### [WHAT IS REQUIRED]
Which of the lines below contain the word "perform", with case counting? Pick out each such line and copy it in full.
[Begin RECORDED INFORMATION]
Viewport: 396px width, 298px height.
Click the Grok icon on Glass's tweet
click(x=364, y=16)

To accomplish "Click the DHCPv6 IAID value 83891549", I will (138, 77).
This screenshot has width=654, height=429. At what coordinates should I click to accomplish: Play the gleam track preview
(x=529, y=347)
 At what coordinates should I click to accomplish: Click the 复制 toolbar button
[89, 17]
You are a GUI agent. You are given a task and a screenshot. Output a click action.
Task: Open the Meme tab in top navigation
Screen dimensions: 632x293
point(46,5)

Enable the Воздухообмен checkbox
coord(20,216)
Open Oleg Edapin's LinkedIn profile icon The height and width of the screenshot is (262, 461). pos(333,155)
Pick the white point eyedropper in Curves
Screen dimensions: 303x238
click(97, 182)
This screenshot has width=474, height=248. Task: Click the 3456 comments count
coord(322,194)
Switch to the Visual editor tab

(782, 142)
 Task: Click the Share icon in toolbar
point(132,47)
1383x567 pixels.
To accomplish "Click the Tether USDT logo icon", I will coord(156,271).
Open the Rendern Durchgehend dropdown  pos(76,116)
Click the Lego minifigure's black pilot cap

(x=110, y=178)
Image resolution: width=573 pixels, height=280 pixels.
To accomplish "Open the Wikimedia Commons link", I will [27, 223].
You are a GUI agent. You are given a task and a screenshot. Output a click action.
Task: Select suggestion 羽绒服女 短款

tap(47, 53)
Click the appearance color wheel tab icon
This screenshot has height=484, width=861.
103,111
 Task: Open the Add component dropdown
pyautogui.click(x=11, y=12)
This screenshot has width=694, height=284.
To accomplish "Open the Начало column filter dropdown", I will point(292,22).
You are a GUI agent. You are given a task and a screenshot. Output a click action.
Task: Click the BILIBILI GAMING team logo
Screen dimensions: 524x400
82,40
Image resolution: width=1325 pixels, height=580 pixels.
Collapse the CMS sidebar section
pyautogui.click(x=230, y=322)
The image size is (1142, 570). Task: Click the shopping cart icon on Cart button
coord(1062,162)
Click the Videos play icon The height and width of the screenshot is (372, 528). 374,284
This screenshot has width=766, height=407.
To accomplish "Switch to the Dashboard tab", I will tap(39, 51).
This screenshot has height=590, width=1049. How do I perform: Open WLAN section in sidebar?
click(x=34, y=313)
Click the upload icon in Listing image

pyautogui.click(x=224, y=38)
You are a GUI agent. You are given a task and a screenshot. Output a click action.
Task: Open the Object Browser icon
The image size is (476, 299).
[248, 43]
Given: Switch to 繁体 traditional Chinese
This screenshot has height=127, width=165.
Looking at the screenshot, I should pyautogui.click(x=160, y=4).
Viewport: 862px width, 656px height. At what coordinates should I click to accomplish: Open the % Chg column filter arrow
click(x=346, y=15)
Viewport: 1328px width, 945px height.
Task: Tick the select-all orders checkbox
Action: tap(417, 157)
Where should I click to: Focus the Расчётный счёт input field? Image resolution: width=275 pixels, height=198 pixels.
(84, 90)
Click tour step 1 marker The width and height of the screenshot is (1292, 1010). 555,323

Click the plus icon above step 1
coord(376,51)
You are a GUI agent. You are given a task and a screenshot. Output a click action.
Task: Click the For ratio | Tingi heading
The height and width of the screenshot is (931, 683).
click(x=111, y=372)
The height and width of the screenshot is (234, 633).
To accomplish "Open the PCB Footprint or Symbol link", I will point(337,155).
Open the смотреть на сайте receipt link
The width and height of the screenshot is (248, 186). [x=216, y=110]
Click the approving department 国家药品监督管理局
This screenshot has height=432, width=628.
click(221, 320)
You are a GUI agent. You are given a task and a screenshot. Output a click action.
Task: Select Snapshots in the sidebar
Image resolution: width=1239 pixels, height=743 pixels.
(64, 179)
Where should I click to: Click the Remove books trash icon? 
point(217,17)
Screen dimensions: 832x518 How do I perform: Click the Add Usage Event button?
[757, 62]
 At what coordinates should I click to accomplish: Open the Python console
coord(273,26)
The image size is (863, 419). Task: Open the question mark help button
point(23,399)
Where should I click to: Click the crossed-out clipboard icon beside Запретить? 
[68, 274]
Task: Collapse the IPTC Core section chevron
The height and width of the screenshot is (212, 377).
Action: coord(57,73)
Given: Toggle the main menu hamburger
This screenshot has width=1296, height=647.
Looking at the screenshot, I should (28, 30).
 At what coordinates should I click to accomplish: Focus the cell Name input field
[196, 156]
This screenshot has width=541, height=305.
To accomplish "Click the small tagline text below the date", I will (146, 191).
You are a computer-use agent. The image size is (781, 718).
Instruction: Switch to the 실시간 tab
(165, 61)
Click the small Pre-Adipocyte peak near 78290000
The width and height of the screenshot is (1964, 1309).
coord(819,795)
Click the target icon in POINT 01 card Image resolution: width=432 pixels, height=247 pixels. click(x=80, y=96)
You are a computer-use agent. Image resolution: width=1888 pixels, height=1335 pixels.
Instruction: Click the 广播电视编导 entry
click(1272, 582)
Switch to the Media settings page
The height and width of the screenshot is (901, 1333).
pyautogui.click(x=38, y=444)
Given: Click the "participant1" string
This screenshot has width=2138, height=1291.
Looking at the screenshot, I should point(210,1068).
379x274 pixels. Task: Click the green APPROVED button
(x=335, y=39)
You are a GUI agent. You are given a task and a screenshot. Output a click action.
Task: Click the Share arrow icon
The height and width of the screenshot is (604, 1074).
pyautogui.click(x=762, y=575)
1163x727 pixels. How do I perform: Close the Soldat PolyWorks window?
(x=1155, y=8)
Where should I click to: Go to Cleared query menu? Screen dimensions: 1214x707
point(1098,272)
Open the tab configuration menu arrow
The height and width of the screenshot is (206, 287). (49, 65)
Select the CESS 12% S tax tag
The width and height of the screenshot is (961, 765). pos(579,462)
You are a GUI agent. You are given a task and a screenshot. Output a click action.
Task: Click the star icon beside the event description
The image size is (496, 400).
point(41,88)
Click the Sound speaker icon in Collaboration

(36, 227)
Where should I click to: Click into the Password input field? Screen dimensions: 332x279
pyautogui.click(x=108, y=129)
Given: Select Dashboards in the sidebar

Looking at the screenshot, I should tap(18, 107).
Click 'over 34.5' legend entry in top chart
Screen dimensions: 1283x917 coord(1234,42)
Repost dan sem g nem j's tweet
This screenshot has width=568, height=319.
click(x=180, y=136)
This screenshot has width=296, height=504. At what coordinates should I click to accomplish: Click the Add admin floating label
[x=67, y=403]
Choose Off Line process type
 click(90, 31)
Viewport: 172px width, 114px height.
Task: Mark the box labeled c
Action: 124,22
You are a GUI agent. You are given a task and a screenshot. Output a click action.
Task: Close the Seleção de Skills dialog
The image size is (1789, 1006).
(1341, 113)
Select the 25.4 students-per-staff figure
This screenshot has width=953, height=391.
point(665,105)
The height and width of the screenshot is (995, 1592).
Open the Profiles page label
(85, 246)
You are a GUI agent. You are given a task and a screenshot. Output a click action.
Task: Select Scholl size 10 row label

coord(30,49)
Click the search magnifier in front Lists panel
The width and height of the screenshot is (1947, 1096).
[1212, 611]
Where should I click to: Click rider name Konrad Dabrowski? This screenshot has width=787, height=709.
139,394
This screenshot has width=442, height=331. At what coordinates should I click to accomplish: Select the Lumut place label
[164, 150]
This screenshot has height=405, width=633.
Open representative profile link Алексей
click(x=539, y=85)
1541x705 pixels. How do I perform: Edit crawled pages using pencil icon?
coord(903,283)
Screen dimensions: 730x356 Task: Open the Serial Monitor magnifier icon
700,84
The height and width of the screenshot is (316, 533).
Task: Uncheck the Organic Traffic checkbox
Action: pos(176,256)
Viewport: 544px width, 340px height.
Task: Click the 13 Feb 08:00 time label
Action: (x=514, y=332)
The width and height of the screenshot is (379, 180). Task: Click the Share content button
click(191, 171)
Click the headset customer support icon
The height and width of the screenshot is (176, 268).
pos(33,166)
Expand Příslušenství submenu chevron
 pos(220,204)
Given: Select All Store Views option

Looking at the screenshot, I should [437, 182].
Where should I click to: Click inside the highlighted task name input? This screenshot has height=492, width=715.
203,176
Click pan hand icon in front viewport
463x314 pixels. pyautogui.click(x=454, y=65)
[End RECORDED INFORMATION]
### [WORKED SOLUTION]
This screenshot has height=590, width=1049. How do I perform: Open WLAN section in sidebar?
Screen dimensions: 832x518 How do I perform: Click the Add Usage Event button?
1163x727 pixels. How do I perform: Close the Soldat PolyWorks window?
1541x705 pixels. How do I perform: Edit crawled pages using pencil icon?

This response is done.